Russian Lukoil will lend $1.5 billion to Azerbaijan’s state-run Socar to enable its Turkish STAR refinery to receive Russian crude oil imports again, after sanctions-related financial restrictions forced a cut-off this summer, Reuters reported exclusively on Thursday. 

As European refiners halted purchases of Russian oil under the sanctions regime, Lukoil, a private company, is seeking refining customers situated near Russian ports to recapture market share. 

Socar’s STAR refinery in Turkey has a 200,000 barrel-per-day refining capacity, but halted Russian crude intake earlier this year due to Western sanctions. While Turkey has not signed on to the European Union’s sanctions rules and does not comply, financial restrictions have made it difficult for STAR to import Russian crude for refining. 

Privately owned and operated Lukoil has not been subjected to Western sanctions to the extent that Russia’s state-run entities have. Lukoil has continued to operate gas stations, refineries and its own trading arm in Europe. 

“Lukoil has very good lobbies ... they have enablers in Brussels and across Europe,” Martin Vladimirov, senior energy researcher at Bulgaria’s Center for the Study of Democracy think tank, told Politico earlier this year. “They have convinced European policymakers that Lukoil is supporting Ukraine and the management of Lukoil is against the war.”

According to Reuters, citing LSEG Eikon data, STAR fully suspended imports of Russia’s flagship crude oil blend, Urals, in August-September and replaced volumes with Kazakhstan’s similar KEBCO blend.
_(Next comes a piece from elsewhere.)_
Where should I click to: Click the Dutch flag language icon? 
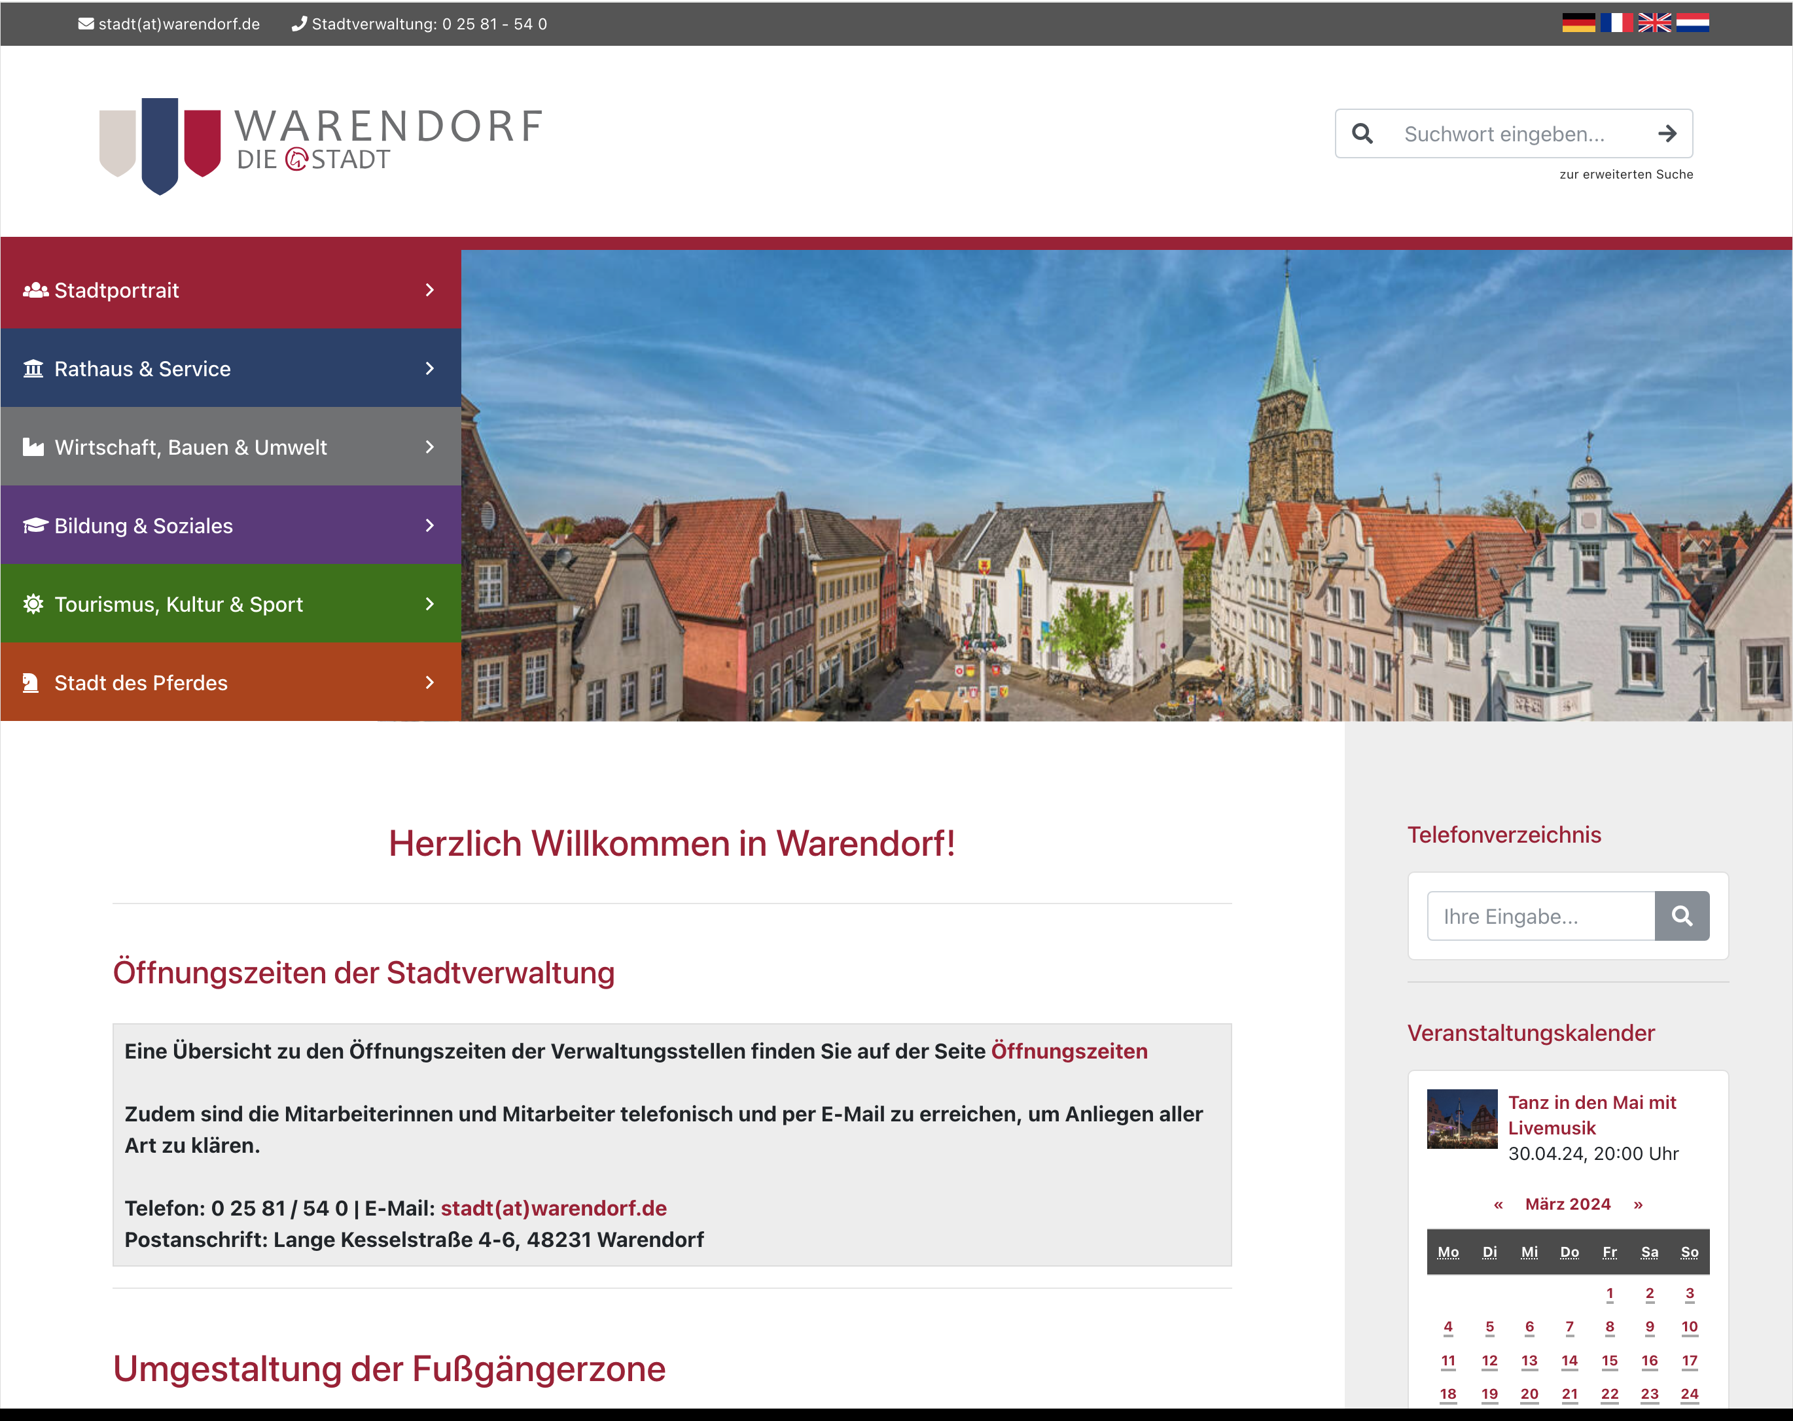click(1692, 23)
Under the $1.5-billion deal, sources have told Reuters that Lukoil will begin deliveries of approximately 100,000 bpd to STAR this month. LSEG tanker tracking data cited by Reuters also shows three tankers hired by Lukoil currently en route to Turkey, loaded with Urals. 

Despite Lukoil’s relatively easy ride through Western sanctions, last week, Bulgaria’s parliament backed a decision to gradually halt Russian oil imports over the course of the next 12 months, dealing a major blow to Lukoil’s refinery there, Bloomberg reports. Lukoil’s Bulgarian refinery, Neftohim, is the largest in southeastern Europe.